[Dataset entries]

· · · · · · ·

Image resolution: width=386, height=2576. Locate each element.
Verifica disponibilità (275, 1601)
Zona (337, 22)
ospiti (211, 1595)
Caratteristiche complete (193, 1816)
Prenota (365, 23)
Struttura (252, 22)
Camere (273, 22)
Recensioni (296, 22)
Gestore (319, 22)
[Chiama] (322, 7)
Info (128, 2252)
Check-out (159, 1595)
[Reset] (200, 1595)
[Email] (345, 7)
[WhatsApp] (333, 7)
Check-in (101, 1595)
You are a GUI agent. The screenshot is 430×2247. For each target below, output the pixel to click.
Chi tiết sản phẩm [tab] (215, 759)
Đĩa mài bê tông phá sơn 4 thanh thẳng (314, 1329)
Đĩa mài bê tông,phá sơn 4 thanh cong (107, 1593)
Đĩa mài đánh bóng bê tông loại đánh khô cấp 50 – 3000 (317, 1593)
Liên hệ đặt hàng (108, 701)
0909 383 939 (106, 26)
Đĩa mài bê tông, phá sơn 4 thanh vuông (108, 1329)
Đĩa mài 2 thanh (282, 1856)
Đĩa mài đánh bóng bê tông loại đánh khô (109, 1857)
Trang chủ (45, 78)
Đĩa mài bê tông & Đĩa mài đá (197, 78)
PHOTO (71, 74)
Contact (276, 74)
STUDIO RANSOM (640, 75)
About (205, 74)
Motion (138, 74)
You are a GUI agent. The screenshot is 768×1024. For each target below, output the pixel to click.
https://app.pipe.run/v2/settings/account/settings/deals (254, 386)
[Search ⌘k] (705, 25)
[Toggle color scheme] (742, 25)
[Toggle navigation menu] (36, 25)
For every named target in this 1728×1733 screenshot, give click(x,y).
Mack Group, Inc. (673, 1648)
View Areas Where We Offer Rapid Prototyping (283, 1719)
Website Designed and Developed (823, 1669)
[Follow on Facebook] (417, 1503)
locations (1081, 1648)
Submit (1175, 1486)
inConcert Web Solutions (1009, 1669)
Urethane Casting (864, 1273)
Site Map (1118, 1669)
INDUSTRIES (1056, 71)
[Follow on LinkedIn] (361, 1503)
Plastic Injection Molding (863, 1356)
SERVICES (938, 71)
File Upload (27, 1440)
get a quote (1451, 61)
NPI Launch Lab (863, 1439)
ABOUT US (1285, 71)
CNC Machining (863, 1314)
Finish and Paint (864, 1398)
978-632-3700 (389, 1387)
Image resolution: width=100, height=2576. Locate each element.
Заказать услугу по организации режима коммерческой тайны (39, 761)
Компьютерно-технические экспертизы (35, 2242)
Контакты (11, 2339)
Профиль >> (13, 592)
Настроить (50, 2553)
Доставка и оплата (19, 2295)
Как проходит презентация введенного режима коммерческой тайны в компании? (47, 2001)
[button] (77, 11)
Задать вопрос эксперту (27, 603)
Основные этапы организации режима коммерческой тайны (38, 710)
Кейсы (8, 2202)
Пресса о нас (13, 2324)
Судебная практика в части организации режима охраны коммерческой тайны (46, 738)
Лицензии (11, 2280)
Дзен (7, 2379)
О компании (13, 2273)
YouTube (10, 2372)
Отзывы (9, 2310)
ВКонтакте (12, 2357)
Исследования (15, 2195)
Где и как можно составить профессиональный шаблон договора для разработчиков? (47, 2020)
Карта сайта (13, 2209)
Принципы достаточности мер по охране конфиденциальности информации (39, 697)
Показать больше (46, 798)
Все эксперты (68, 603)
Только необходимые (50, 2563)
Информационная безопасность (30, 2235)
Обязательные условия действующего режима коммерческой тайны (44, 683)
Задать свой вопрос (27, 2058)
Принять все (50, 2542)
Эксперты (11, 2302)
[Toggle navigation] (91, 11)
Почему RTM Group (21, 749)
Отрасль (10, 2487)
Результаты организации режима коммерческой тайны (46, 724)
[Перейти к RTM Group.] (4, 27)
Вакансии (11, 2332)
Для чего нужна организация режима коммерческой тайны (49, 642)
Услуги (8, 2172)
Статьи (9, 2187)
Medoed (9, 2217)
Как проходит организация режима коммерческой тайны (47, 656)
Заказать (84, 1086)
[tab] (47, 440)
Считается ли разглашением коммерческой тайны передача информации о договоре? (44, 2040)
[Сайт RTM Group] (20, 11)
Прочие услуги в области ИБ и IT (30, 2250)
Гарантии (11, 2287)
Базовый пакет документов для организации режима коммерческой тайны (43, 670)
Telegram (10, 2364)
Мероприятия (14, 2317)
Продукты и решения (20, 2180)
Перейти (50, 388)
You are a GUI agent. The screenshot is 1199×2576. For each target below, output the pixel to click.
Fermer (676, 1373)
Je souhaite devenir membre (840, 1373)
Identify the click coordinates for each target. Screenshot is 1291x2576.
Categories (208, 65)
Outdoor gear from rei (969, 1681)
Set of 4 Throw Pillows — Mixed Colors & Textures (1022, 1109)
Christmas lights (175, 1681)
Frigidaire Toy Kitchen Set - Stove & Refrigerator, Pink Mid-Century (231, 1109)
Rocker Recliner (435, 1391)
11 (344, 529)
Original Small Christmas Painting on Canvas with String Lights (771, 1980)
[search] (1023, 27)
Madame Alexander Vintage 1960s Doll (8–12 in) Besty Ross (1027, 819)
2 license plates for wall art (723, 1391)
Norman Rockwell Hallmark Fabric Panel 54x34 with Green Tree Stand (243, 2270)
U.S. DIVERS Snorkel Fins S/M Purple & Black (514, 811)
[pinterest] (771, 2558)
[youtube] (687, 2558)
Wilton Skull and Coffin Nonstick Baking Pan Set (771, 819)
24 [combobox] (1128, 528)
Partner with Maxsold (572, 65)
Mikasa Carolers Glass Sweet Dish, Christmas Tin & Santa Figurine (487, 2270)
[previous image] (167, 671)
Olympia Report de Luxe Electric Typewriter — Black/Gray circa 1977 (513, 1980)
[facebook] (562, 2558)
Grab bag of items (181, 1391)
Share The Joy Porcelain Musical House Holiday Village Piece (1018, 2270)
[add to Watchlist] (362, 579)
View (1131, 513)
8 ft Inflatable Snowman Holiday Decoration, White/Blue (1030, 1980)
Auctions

· · · · · · ·

Only the number is needed. Say how many lines of the entries contain "element".

2